Increasingly, embracing ESG and CSR opens up valuable pathways for sustainable, transparent businesses and removes the charlatans from the equation. When it comes to transparency and green business, the world is anything but simple. Sadly, there are a whole host of businesses whose approach down the years has been anything but green and have been labelled as sustainability fraudsters.
Sustainability, like any other business measure, costs money. It may save both money and indeed a firm’s entire activities in the long term, but in the shorter term the unfortunate consequence of the effort, and the cash involved is that some companies adopt a tick box approach.
Others, more dangerously, have tried to actively greenwash their activities; to present the scope of their operations as sustainable through nefarious reporting and recording methods, while in the meantime failing to truly adopt their models to today’s greener world.
This is vexing in the extreme for those corporates who are actually doing the right thing.

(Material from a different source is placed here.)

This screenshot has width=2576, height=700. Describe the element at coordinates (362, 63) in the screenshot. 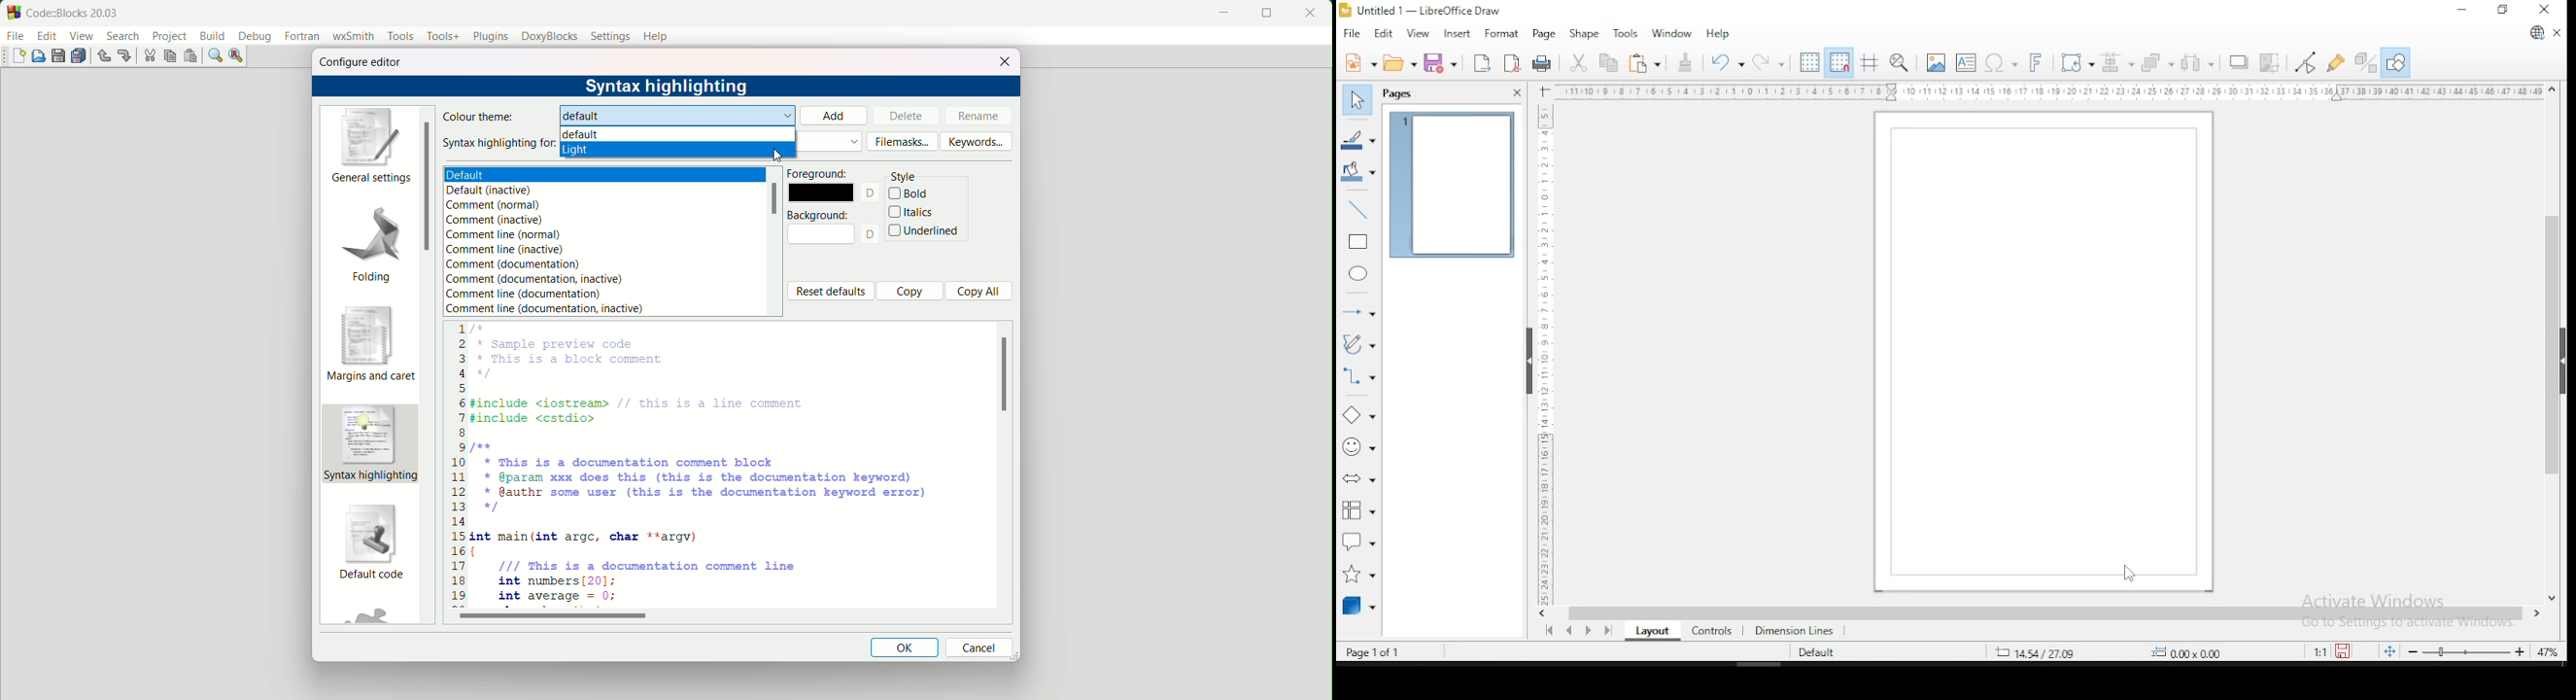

Thankfully, there is a way to eliminate the sustainability fraudsters. Increasingly the solution is coming from financiers and investment houses, whose concerns over stranded assets or poor investments on a sustainability metric is beginning to tighten the noose on corporates seeking to do less than they should.
Investment Transparency and Eliminating Fraud
Aviva manages billions in corporate assets, and every January as a key part of its engagement efforts, sends a letter to the chairs of companies it invests in to set out stewardship priorities for the year.
The exciting part of the 2022 approach is that Mark Versey, Aviva CEO has directly said he will now be willing to divest Aviva’s money out of companies that don’t hit the environmental social and governance (ESG) and corporate social responsibility (CSR) demands he sets.
Crucially too, Aviva isn’t sitting on its laurels when it comes to these ESG and CSR goals. They are truly ahead of the game in every aspect. Essentially Aviva is going to push unsustainable businesses out of the investment picture with a twofold approach.
The first key is it truly understands ESG and CSR. Its letter this year, as we will examine, is future-proofed and packed with the most recent sustainability science. Secondly, it’s made no bones at all about pulling money, fast, from those companies who can’t or won’t step up to the mark.
Aviva’s ESG and CSR demands in detail
These are the 2022 demands Aviva is placing on any companies wanting to keep hold of their Aviva investments. As we shall see, it’s a pivotal list.
Aviva has set four key stewardship priorities that will shape its voting and engagement activities in 2022:
climate change, biodiversity, human rights, executive pay.
On climate change, it expects all companies to work towards achieving science-based targets (SBTi) validation of their climate targets and plans. SBTi is presently the world’s recommended approach on how to use science to prove and lead on greener environmental corporate practice.
Beyond that, Aviva will focus on two key areas in the coming year that will be instrumental in helping investors understand and support business as it embarks on the Net Zero climate journey: transition plans and climate accounting.
Aviva demands all businesses develop climate transition plans, and companies in higher-impact sectors should present these for shareholder approval. In developing transition plans, it recommends companies comply with the six guiding principles outlined by the CDP Framework on reporting.
On Net Zero, 2050 or earlier Net Zero objectives must be augmented with interim targets aligned with the need to at least halve absolute global greenhouse emissions by 2030. These objectives should be fully integrated in the broader corporate strategy, demonstrating how the business will fund the necessary investments in the transition while remaining commercially viable during the interim period.
Aviva also concludes that robust integration of climate risks and opportunities into fundamental valuations requires high-quality and consistent financial reporting. It welcomes the publication of the IFRS Climate-Related Disclosure Prototypeand encourages companies to voluntarily report against this standard as soon as practical.
All climate reporting and related risk assurance are to be included within the annual audit plan of the external auditors. That’s it for climate. But there’s lots more.
On biodiversity, Aviva is making all companies develop biodiversity action plans, taking into account emerging best-practice guidance frameworks, such as the Science Based Target Network (SBTN) for Nature and the Task Force on Nature-related Financial Disclosures (TNFD) as well as the conclusions of the CBD COP process.
Corporates should take time to investigate these individually, but all represent top end solutions and theory. Companies must also assess business dependencies and impact upon nature, identifying key issue areas and locations in the value chain for target setting.
Comprehensive targets must be aligned with the SBTN framework once guidance is finalised (this should include the full value chain within scope) and public reporting of performance against targets is mandated.